I have a stackmat timer that I can connect to my computer. I have bought the necessary cables to connect to my laptop. One issue though is that my laptop doesn't have a microphone port so I bought a microphone to USB adapter. I have connected by stackmat, and seen in my system preferences that the computer is picking up the signal, yet when I go to Prisma Puzzle Timer, it's not registering the time, even after I have adjusted the settings properly on the timer. Can someone tell me what's wrong?


----------



## rj (Dec 26, 2013)

What OS do you use?


----------



## Pi (Dec 26, 2013)

rj said:


> What OS do you use?



Mac OS X 10.9.1 Mavericks


----------



## rj (Dec 26, 2013)

Does it have an audio jack at all?


----------



## Stefan (Dec 26, 2013)

What kind of laptop doesn't have a microphone port? And what kind of adapter is it?


----------



## Pi (Dec 26, 2013)

Stefan said:


> What kind of laptop doesn't have a microphone port? And what kind of adapter is it?
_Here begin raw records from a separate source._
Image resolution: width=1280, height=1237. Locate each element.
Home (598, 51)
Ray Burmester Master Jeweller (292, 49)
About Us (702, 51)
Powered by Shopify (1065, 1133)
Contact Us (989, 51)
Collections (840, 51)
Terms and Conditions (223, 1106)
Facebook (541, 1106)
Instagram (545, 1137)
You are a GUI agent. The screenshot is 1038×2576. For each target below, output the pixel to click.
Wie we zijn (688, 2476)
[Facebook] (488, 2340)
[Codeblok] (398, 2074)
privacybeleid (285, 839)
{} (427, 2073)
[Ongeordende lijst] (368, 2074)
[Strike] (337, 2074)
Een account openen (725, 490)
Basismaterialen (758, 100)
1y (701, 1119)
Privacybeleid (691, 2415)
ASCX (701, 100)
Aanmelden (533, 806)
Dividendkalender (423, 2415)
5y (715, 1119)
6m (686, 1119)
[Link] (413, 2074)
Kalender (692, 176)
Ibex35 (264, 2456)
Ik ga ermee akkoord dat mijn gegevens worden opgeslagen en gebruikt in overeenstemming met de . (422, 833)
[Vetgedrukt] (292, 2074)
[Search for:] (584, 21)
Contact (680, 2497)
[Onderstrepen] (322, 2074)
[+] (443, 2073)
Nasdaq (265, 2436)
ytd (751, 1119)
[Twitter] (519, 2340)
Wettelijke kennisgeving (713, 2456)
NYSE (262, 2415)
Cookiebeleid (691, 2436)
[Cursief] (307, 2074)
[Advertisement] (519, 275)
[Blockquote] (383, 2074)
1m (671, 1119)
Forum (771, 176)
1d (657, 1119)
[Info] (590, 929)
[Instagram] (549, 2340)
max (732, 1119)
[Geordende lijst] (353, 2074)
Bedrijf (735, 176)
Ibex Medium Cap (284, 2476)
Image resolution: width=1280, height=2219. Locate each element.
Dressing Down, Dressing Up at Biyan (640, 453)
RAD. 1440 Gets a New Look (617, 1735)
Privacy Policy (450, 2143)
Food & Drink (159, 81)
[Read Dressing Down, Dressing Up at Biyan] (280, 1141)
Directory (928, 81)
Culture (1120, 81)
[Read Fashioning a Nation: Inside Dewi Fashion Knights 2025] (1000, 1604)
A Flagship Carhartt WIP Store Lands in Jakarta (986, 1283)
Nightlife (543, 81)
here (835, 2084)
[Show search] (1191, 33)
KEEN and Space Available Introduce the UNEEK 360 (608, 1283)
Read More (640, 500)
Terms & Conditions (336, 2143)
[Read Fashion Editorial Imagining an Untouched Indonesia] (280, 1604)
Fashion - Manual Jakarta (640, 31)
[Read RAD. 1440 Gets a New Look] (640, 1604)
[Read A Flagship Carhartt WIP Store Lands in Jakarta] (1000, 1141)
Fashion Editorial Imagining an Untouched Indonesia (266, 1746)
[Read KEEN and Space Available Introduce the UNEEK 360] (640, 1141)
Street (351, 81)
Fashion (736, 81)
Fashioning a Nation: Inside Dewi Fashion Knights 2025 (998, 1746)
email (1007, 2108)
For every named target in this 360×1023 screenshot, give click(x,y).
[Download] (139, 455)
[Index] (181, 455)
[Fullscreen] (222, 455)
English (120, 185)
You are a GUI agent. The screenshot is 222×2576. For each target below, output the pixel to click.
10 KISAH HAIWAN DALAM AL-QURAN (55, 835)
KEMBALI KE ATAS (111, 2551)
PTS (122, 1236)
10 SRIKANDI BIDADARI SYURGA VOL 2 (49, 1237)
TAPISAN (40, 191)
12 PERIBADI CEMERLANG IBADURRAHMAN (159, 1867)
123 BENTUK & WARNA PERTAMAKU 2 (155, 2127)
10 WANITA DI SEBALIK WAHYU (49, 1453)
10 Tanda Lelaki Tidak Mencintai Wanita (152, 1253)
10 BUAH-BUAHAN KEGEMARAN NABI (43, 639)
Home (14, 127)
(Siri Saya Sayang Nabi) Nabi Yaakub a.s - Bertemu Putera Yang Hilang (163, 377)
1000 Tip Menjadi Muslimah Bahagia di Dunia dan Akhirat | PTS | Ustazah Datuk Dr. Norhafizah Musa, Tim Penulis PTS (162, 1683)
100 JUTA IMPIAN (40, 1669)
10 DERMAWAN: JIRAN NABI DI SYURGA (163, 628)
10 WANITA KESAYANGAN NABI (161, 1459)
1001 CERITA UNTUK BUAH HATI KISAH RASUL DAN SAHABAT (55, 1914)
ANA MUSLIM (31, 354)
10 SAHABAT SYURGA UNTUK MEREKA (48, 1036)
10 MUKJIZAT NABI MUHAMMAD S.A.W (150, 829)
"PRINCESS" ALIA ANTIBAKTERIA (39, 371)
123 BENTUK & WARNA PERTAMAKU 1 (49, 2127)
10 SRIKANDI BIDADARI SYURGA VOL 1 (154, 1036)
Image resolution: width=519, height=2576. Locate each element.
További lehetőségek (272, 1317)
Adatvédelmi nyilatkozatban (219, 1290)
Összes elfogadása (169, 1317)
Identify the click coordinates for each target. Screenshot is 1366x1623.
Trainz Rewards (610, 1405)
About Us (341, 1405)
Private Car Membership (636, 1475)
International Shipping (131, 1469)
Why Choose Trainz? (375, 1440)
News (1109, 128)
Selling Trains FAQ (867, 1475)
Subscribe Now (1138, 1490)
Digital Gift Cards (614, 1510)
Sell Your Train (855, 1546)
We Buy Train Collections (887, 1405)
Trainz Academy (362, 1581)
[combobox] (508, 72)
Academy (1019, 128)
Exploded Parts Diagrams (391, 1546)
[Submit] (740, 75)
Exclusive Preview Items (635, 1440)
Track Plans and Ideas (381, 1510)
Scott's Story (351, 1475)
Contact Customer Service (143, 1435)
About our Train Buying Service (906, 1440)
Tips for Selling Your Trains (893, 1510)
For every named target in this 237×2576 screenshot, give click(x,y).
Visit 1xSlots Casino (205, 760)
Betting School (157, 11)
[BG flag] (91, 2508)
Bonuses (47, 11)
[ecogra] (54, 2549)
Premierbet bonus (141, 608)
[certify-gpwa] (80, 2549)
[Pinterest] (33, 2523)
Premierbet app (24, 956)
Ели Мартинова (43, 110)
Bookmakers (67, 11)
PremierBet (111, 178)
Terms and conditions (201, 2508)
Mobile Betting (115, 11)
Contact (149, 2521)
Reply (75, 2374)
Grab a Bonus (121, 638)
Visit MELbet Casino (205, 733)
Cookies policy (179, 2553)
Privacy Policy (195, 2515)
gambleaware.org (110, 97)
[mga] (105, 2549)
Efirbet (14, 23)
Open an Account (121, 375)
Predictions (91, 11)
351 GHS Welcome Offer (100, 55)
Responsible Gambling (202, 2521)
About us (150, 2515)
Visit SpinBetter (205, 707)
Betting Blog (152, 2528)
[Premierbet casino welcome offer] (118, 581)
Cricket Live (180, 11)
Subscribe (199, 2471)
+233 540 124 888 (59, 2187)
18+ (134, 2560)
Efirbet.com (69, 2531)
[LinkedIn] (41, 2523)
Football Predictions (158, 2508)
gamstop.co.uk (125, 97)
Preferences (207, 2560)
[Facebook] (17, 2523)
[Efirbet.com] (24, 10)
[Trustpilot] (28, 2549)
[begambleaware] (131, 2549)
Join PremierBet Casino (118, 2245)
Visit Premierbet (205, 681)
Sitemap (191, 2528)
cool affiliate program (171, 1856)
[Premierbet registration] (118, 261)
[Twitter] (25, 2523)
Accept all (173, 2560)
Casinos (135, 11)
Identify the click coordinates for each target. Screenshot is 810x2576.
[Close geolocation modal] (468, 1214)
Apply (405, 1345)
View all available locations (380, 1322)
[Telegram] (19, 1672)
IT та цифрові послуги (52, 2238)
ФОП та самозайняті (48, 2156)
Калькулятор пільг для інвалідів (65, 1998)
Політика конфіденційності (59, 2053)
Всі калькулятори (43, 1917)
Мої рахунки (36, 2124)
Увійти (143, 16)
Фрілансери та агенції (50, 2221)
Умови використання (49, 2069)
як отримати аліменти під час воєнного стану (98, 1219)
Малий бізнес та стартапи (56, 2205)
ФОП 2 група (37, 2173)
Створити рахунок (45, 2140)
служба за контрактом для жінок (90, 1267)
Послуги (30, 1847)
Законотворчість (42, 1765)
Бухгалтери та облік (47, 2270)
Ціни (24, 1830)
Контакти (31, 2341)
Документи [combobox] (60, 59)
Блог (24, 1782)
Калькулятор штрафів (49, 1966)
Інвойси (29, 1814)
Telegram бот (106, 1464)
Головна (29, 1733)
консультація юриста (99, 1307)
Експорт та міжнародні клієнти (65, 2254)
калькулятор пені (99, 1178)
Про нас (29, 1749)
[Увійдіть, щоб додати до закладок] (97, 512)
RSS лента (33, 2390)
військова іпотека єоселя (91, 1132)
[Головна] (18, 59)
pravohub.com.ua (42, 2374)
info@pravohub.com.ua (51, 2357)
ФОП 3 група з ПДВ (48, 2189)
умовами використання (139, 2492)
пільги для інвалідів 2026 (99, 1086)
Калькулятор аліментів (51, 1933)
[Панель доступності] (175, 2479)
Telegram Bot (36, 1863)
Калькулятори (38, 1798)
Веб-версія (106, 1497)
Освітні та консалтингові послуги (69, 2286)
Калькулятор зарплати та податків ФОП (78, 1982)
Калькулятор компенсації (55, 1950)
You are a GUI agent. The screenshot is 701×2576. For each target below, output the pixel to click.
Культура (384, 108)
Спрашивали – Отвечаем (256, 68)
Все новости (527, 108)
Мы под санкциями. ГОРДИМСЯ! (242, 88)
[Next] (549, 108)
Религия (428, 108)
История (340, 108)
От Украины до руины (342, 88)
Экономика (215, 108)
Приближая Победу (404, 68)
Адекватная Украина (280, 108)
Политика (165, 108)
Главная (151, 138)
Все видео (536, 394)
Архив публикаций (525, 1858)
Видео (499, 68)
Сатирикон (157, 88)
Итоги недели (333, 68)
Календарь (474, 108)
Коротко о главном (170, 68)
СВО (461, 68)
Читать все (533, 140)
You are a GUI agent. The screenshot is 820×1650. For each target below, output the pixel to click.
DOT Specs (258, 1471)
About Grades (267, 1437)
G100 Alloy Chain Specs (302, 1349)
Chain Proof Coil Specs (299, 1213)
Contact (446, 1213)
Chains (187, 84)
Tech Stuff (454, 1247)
It's a MacBook Pro Retina. 

http://www.amazon.com/Syba-SD-CM-UA...TF8&qid=1388077327&sr=8-1&keywords=usb+to+3.5

The above link is for the adapter.


----------



## rj (Dec 26, 2013)

You have a headphone jack. The little round hole on the side. Try that.


----------



## Pi (Dec 26, 2013)

rj said:


> You have a headphone jack. The little round hole on the side. Try that.



It won't work because the headphone jack is for output, not input.


----------



## rj (Dec 26, 2013)

Pi said:


> It won't work because the headphone jack is for output, not input.



It does both. My dad has the same computer.


----------



## Pi (Dec 26, 2013)

I just realized that. So I tried it again but prisma isn't picking it up. I've tried all the options and it won't pick it up.


----------



## rj (Dec 26, 2013)

Pi said:


> I just realized that. So I tried it again but prisma isn't picking it up. I've tried all the options and it won't pick it up.



Reboot. And put new batteries in the timer.


----------



## Pi (Dec 26, 2013)

rj said:


> Reboot. And put new batteries in the timer.



The computer is picking up the signal fine. I checked in System Preferences under Sound and then Input.


----------



## Divineskulls (Dec 26, 2013)

Pi said:


> The computer is picking up the signal fine. I checked in System Preferences under Sound and then Input.




I dunno if you tried this already, but there might be some sort of sound boost/reverb setting that is on. If you see anything like that, turn it off.


----------



## BrianJ (Dec 27, 2013)

I don't know why, but Prisma/Cstimer are not picking up for me when I plug in the timer. When I turn my timer on, then it makes a beeping noise. If it makes a difference, I have Windows Vista.


----------



## Shelton Cyril (Dec 30, 2013)

Kattenvriendin said:


> I have tried, even got it to work, but all my times are in the less than one second region as it is shocked by itself that it responds sometimes lol
> 
> So.. no I haven't got mine working with Prisma. I haven't gotten it to work with CCT either unfortunately. Ah well it is what it is.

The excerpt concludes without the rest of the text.